DOCUMENT SECTION →
════════

Lead Generation: AI agent Sales agent can scour and qualify 1000x more candidates than a workforce.
Properties of a production-grade AI Worker
Sticking with the theme of anthropomorphizing AI software, we want it to exhibit these key human-like characteristics.
- Productive: Reliably carry-out multi-step, long-range workflows autonomous but understand its limitations and ask for HiTL help when needed
- Goal-oriented: They know what matters, over a long time-horizon, and can effectively plan its work to achieve a programmed objective
- Versatile: Work across interfaces and apps humans do (range of modalities)
- Knowledgable: It should come with a Bachelors degree - Know standards of the domain ****and its job function. ****
- Learning: Get better with experience by learning peculiarities of the organization, and tribal-knowledge of its employees
- Supervisable: Limit its agency around business policies and practices; be auditable and reproducible.

════════

WORK INSTRUCTION 1 → Copy the AI Worker passage from "- Productive: Reliably" to "(range of modalities)" word for word.
WORK INSTRUCTION 2 → Write what follows the last line of the passage on AI Worker properties.

GIVEN MATERIAL →
════════

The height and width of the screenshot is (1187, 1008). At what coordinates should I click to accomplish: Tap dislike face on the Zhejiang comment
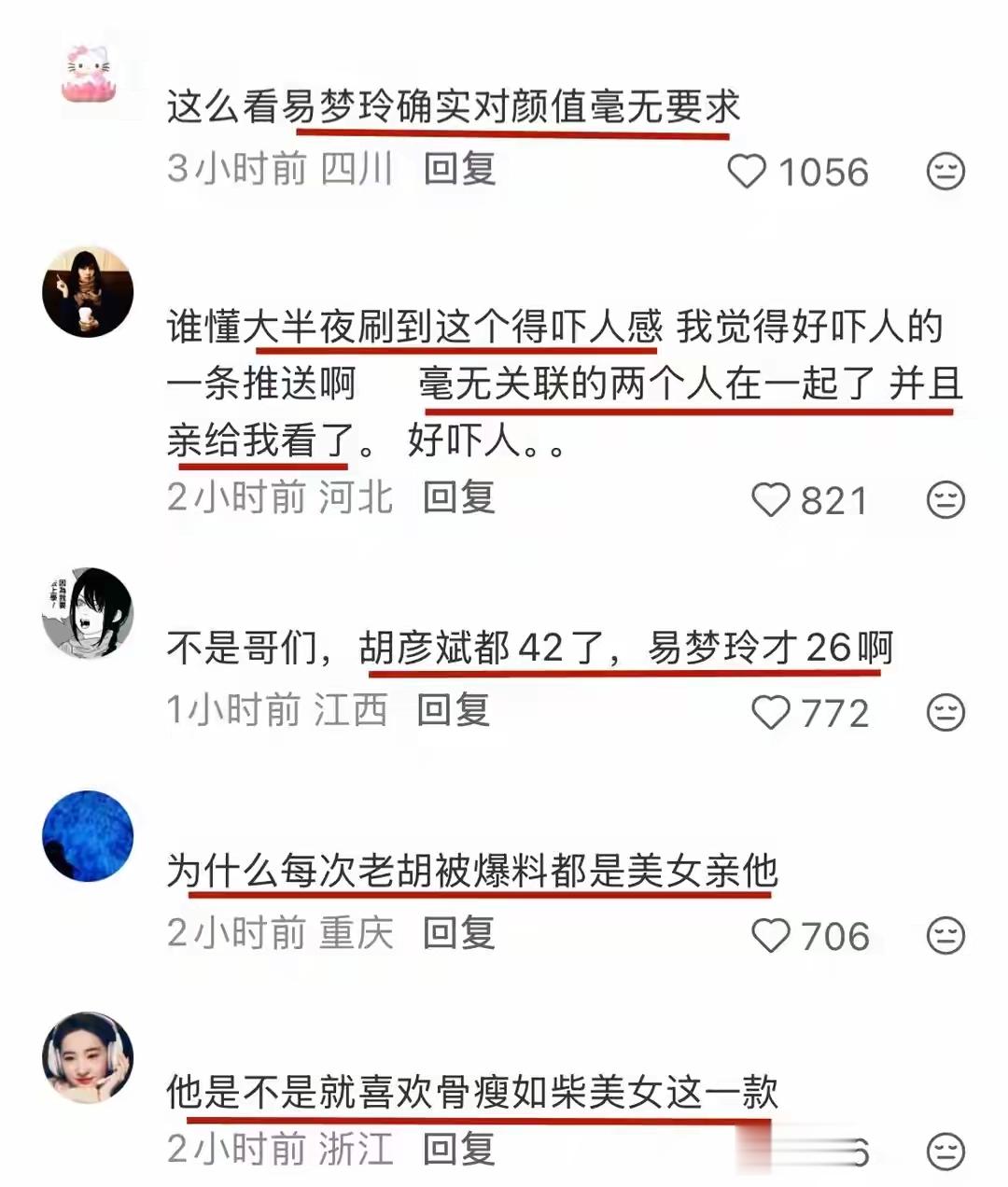[x=945, y=1152]
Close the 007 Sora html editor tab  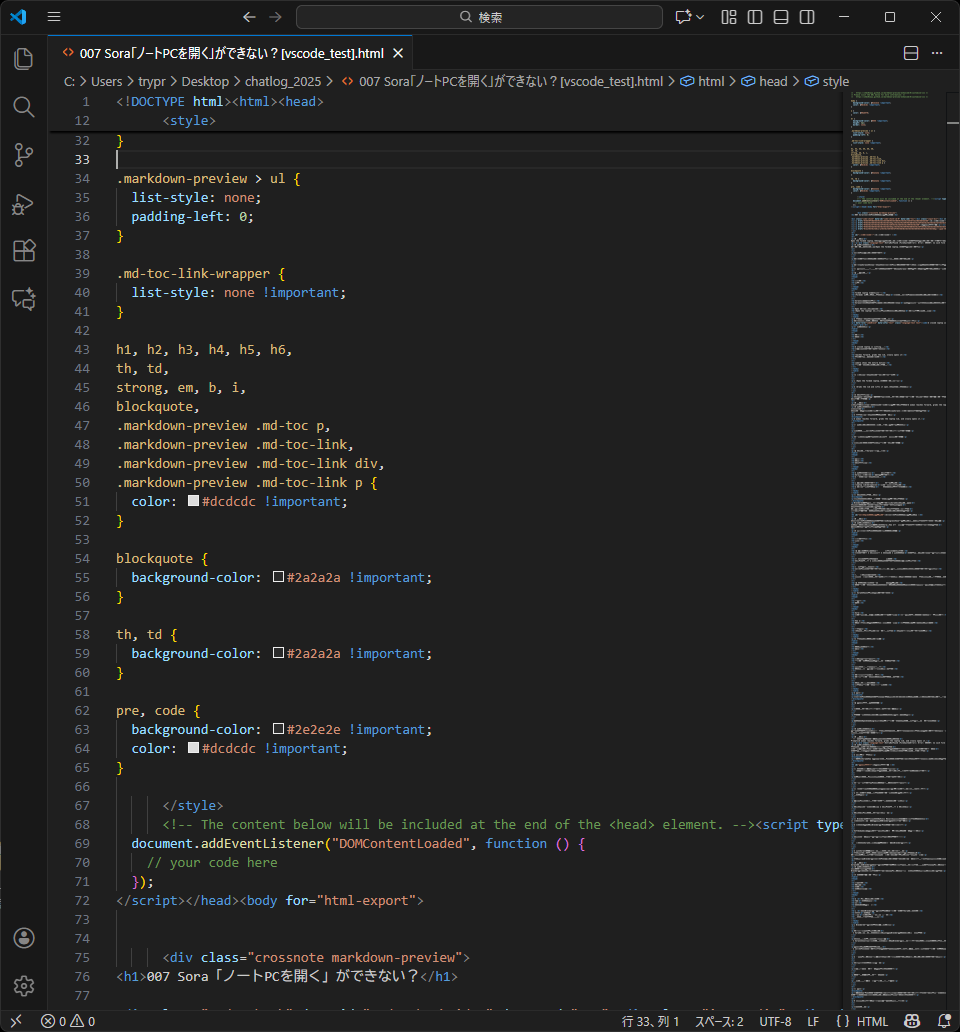point(398,54)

════════

TASK RESPONSE 1 →
- Productive: Reliably carry-out multi-step, long-range workflows autonomous but understand its limitations and ask for HiTL help when needed
- Goal-oriented: They know what matters, over a long time-horizon, and can effectively plan its work to achieve a programmed objective
- Versatile: Work across interfaces and apps humans do (range of modalities)

TASK RESPONSE 2 →
- Good Citizen: Comply with data security and governance policies
- Self-Aware: AI’s ability to understand and articulate its confidence bounds, its own limitations of knowledge and reasoning, is a critical component in getting it to reliably interact in the world autonomously.
Our Blueprint
The overall framework is akin to ‘inference time compute’, but with explicit controls. We will dive deeper into each component in next few posts.
Planner: A planner module is responsible for reasoning and planning actions to achieve a well-defined objective. The approaches we have tried range from fine-tuning to understand time and causal relationships, to applying Symbolic-formalism and logic engine to create a hybrid - LLM reasoning in a well-defined and constrained domain. One of the more complex challenges with planning is understanding its confidence bounds. Fully probabilistic generative models, such as Bayesian inference, fully entail the output distribution. MLE approaches like autoregressive LLMs collapse estimates to points and lose the bounds — however, there is research and approaches to make it understand its own limitations.
Objective: Long horizon objective specification is itself a tough problem because we want to make it as easy and natural as possible to provide tasks. We can use either qualitative statements, specific KPIs, or a mathematical equations.
Memory: Our system needs a working-memory to store intermediate results and thoughts, but also repository of learned behavior from acting in the field. We typically use embeddings or adapter-based weights to provide external memory.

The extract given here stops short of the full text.